> THE PROBLEM:
From the entries that follow, list every line in which the string "Given" appears.
------ RECORDS TO PROCESS
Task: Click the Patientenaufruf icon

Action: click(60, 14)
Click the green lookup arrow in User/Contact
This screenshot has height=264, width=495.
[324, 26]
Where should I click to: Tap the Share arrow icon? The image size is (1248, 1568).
------------
------ RECORDS TO PROCESS
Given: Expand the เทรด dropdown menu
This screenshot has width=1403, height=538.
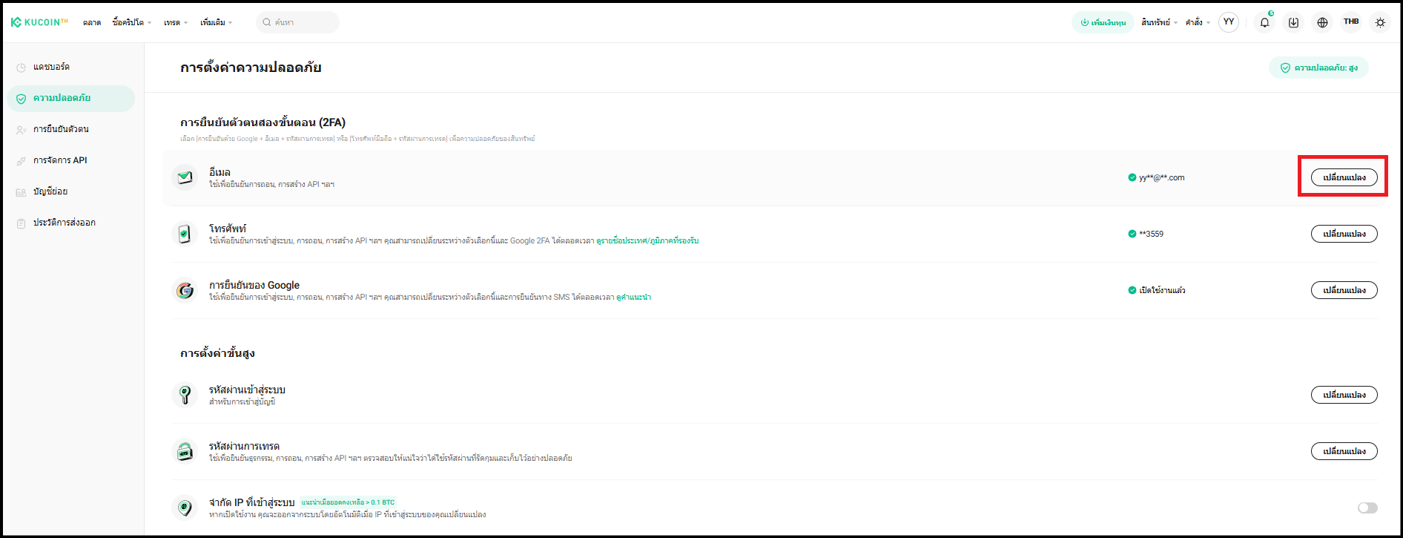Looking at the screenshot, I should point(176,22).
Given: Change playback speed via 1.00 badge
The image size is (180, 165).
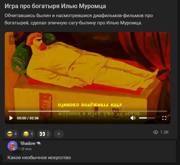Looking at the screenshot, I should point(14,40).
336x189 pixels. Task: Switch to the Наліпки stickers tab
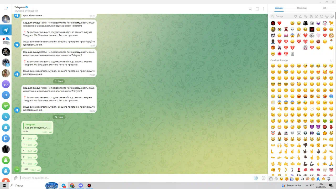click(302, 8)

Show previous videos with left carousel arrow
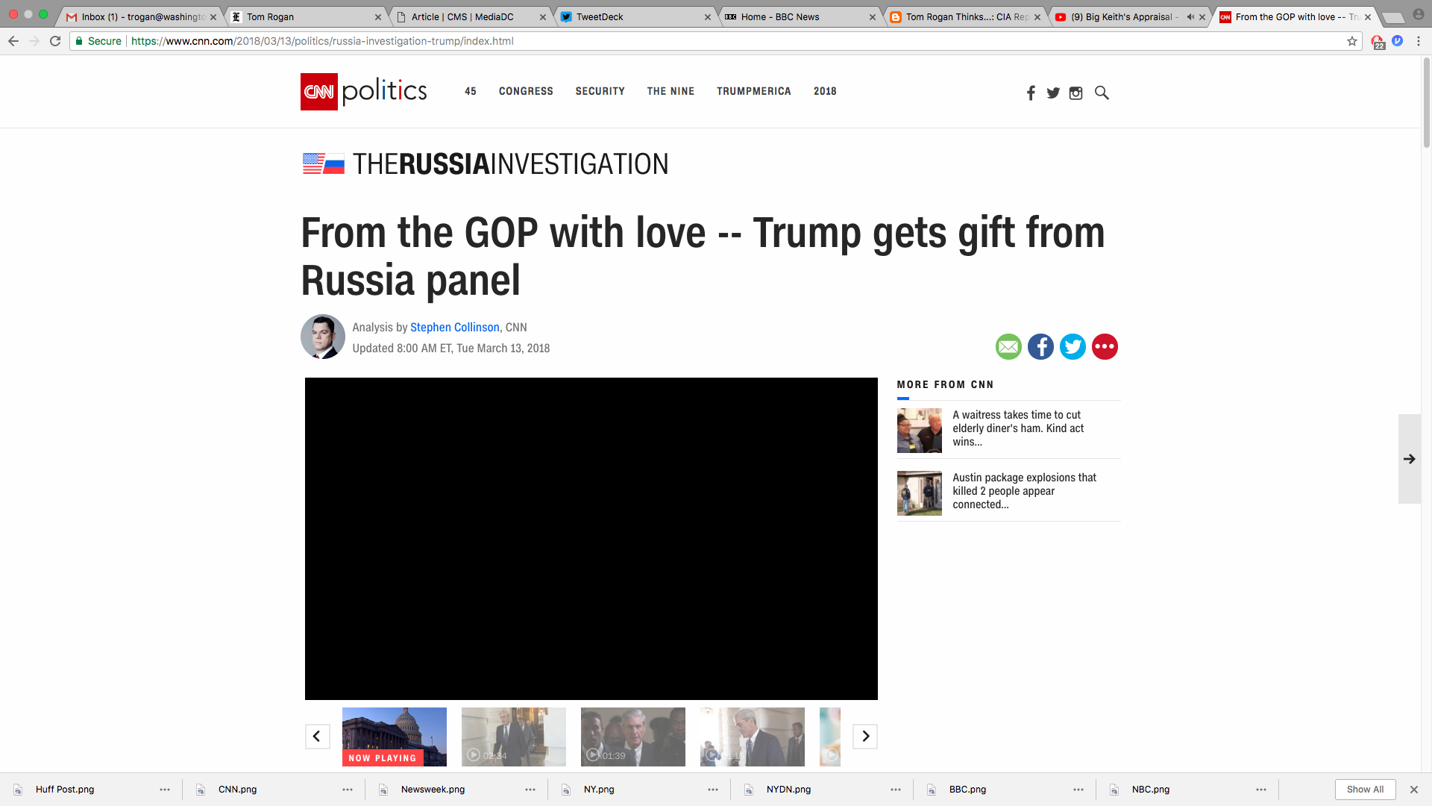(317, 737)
------------
> THE ANSWER:
Given: Expand the เทรด dropdown menu
Given: Change playback speed via 1.00 badge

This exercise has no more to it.